**Problem requirements**
Reproduce only the stretch of entries below that begins at the first line and ends at the line holding "Given: Open the Documentation footer link".

**Input records**
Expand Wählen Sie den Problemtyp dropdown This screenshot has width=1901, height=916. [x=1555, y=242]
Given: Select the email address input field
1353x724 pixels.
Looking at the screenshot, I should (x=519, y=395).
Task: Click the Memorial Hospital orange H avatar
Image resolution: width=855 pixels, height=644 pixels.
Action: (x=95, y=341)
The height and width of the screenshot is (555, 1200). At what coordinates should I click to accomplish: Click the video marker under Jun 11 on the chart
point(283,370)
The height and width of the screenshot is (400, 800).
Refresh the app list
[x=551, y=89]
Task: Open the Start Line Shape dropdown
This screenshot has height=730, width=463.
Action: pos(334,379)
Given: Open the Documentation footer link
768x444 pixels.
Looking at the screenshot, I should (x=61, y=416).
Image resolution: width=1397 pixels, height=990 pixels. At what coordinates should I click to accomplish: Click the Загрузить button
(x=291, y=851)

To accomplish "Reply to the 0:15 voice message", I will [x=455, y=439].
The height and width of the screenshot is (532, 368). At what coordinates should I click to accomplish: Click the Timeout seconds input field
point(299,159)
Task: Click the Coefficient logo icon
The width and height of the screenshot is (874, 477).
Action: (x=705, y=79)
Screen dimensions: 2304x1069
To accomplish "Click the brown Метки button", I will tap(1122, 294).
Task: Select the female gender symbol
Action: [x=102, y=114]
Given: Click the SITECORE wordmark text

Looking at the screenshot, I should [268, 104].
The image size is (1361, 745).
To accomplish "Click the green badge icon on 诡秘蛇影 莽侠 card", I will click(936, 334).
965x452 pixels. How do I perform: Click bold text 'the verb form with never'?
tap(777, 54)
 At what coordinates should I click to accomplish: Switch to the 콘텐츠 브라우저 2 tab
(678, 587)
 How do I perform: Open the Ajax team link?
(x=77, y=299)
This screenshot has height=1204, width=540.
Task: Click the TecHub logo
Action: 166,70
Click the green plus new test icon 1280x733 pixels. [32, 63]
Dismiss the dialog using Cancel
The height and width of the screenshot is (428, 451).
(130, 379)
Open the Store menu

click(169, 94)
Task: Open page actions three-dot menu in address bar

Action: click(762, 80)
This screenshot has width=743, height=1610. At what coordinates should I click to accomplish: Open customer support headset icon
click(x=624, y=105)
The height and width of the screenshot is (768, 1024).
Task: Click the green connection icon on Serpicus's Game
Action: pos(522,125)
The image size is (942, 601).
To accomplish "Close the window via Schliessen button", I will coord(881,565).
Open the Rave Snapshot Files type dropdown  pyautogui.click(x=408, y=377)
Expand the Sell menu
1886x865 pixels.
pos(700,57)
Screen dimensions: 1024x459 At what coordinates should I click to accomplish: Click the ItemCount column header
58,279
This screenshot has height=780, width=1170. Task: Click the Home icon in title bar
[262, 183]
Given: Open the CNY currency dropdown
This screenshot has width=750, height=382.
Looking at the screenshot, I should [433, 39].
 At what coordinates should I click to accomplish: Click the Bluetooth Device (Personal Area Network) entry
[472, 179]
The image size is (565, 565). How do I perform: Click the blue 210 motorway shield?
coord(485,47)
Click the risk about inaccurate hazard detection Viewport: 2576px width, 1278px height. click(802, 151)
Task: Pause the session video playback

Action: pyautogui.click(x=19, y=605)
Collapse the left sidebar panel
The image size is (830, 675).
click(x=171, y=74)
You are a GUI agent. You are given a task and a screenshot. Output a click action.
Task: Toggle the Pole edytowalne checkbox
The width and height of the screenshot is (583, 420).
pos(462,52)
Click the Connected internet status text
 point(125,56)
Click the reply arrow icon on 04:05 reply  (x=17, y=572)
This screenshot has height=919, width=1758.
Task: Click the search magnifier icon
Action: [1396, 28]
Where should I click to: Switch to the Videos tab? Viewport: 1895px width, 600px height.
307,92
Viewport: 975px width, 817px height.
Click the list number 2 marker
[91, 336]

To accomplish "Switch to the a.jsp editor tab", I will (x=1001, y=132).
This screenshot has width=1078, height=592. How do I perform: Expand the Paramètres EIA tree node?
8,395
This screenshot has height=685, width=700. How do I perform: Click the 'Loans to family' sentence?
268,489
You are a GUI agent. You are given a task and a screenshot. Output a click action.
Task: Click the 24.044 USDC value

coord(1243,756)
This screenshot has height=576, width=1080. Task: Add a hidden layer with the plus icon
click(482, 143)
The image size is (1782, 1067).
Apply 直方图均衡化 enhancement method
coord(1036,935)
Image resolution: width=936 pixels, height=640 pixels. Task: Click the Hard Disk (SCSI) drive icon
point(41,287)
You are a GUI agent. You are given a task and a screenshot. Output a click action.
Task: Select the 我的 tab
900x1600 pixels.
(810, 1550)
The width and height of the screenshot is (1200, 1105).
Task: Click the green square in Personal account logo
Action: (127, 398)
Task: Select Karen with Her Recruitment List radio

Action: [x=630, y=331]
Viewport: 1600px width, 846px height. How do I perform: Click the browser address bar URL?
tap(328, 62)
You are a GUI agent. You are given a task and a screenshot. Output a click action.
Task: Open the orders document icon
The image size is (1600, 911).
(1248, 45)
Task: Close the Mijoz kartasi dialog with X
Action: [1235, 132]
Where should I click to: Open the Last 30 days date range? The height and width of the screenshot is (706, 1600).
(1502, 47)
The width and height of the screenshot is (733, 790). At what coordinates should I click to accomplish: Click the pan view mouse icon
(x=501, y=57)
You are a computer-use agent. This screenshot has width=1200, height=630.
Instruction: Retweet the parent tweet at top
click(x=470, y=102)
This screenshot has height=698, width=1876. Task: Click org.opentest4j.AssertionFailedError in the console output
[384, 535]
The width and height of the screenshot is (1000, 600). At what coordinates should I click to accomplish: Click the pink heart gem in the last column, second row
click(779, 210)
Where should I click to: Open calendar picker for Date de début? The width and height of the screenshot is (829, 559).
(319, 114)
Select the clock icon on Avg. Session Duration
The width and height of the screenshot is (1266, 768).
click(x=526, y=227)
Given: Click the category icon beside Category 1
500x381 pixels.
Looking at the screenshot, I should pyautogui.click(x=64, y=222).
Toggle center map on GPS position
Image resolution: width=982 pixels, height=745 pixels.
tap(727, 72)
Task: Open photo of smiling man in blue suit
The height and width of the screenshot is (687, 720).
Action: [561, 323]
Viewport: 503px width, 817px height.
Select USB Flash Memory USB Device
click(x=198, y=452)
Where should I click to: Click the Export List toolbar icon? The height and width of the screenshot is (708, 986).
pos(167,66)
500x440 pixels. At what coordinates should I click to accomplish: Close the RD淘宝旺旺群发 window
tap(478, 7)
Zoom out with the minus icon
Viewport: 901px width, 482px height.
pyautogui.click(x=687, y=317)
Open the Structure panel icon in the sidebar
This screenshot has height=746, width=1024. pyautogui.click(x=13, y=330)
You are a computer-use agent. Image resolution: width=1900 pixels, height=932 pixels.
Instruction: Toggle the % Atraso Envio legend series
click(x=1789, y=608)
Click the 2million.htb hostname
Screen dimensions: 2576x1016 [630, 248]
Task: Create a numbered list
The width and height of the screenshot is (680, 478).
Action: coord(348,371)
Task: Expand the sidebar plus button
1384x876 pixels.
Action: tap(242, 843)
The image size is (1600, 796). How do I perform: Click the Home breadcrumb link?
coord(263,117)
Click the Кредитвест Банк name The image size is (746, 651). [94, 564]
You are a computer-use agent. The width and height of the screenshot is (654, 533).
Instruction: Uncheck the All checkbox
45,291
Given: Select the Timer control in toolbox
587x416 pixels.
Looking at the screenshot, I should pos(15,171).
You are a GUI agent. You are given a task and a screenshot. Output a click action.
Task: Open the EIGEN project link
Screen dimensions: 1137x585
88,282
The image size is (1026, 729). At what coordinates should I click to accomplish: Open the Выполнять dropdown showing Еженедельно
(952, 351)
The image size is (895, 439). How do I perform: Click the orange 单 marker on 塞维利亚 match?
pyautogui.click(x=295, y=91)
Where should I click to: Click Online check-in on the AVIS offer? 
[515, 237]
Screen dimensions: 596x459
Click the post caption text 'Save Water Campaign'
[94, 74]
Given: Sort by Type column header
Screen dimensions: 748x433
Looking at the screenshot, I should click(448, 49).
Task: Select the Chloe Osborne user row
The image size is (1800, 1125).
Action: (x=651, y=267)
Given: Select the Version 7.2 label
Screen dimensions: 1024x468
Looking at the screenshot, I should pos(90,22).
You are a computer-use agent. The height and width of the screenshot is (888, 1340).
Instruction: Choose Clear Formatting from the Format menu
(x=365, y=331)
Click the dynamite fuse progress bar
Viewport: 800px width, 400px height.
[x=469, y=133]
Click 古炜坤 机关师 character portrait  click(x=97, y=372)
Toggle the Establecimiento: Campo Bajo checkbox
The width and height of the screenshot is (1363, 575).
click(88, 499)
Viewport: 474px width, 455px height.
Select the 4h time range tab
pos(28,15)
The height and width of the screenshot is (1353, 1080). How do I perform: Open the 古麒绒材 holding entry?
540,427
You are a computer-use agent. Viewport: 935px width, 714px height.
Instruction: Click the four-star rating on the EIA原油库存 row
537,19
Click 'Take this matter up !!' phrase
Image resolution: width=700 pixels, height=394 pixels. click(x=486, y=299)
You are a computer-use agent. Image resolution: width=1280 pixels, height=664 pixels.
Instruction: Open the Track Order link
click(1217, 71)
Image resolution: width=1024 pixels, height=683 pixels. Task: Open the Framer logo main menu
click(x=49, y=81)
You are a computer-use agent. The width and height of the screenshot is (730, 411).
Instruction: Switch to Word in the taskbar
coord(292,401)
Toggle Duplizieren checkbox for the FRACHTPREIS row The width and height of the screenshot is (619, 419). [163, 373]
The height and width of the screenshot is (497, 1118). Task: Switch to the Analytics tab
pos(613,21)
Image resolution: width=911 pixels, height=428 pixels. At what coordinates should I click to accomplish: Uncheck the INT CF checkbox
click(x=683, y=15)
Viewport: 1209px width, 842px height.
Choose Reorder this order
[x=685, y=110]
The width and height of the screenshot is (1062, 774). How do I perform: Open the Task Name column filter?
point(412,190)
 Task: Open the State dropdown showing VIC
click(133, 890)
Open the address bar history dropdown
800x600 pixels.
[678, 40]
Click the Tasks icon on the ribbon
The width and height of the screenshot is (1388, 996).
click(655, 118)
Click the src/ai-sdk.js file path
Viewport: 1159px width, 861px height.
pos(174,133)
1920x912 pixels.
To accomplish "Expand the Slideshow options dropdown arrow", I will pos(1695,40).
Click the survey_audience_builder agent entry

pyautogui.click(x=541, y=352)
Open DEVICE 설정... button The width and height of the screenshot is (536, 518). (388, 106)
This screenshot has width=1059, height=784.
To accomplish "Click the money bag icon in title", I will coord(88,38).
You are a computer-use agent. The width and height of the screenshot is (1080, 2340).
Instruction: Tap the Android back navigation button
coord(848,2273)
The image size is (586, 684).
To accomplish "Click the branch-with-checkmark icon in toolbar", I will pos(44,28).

**The answer**
Expand Wählen Sie den Problemtyp dropdown This screenshot has width=1901, height=916. [x=1555, y=242]
Given: Select the email address input field
1353x724 pixels.
Looking at the screenshot, I should (x=519, y=395).
Task: Click the Memorial Hospital orange H avatar
Image resolution: width=855 pixels, height=644 pixels.
Action: (x=95, y=341)
The height and width of the screenshot is (555, 1200). At what coordinates should I click to accomplish: Click the video marker under Jun 11 on the chart
point(283,370)
The height and width of the screenshot is (400, 800).
Refresh the app list
[x=551, y=89]
Task: Open the Start Line Shape dropdown
This screenshot has height=730, width=463.
Action: pos(334,379)
Given: Open the Documentation footer link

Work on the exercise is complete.